Reconstruction and hemodynamic assessment of coronary arteries with severe overlap or tortuosity by FFRCT-angio. (A) Inability to reconstruct the LAD using angiographic images due to severe vessel overlap. (B) The FFR value measured using the pressure wire was 0.85. (C) Successful reconstruction of the LAD and subsequent FFR calculation using the integration of CCTA and CAG images (FFRCT-angio = 0.82). (D) Inability to reconstruct the RCA using angiographic images due to severe tortuosity. (E) The FFR value measured using the pressure wire was 0.82. (F) Successful reconstruction of the RCA and subsequent FFR calculation using the integration of CCTA and CAG images (FFRCT-angio = 0.84). CAG: coronary angiography; CCTA: coronary CT angiography; FFR: fractional flow reserve; LAD: left anterior descending artery; FFRCT-angio: fractional flow reserve derived from integrated CT angiography and invasive angiography; RCA: right coronary artery.

Study Limitations

Patients with severe comorbidities were not included due to the need for repeat angiography and rewiring of target vessels. This technique may not be applicable in patients with previous stents, ostial stenoses or myocardial bridges in the target vessel, or poor image quality. Additionally, this was a pilot study to assess the feasibility and accuracy of FFRCT-angio as a novel technique, and only a relatively small number of patients were included.
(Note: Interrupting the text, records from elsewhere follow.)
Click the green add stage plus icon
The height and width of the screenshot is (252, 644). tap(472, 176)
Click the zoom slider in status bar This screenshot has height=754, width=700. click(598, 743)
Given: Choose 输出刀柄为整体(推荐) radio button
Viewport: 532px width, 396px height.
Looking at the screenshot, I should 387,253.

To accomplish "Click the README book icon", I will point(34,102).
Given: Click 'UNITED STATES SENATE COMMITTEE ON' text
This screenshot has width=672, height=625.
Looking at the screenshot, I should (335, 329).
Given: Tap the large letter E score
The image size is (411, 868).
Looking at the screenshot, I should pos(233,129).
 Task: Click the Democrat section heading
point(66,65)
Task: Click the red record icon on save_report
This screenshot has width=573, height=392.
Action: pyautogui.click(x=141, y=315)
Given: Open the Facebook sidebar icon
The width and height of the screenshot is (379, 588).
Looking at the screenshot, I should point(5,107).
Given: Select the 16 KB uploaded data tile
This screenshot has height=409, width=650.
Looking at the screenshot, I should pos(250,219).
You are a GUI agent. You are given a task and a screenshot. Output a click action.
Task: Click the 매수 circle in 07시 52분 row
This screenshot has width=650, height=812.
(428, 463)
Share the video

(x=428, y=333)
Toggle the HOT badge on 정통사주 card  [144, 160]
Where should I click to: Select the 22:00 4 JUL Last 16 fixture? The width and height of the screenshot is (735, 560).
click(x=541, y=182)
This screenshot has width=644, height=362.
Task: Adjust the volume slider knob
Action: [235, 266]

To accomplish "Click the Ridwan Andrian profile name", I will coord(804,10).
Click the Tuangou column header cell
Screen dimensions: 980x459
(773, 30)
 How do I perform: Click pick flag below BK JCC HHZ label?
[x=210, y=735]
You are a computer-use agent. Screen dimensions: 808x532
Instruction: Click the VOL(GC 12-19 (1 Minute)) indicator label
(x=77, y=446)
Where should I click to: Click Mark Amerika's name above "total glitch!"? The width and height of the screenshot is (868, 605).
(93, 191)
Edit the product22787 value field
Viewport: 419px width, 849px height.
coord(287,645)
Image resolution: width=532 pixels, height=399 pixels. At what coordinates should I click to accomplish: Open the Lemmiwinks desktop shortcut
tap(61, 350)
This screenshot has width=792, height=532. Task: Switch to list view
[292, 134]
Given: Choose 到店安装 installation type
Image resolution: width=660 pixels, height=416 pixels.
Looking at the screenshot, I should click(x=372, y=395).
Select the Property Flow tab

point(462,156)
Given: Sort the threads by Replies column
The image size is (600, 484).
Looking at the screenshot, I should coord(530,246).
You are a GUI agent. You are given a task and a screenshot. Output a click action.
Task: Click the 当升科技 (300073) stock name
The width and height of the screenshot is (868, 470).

Therefore, the statistical power of this study does not allow a head-to-head comparison of FFRCT-angio with FFRCT or QFR. However, such comparisons will be performed in our future study with a larger number of patients.

Conclusions

FFRCT-angio exhibits excellent diagnostic performance of identifying ischemic lesions in patients with stable CAD. By combining CCTA and angiographic imaging with artificial intelligence assistance, FFRCT-angio may represent an effective and practical alternative to invasive FFR measurements in selected patients.

Footnotes

Source of Funding

This study was supported by research grants from the Heart Foundation of the Chinese Society of Cardiology (No. CSCF2020B01) and the Natural Science Foundation of Heilongjiang Province (No. LH2020H033).

Conflict of Interest

None declared.

Ethics Approval and Consent to Participate

The study was approved by the Ethics Committee of the First Affiliated Hospital of Harbin Medical University (No. 2021XS24-02). Informed consent was not required due to the retrospective nature of the study.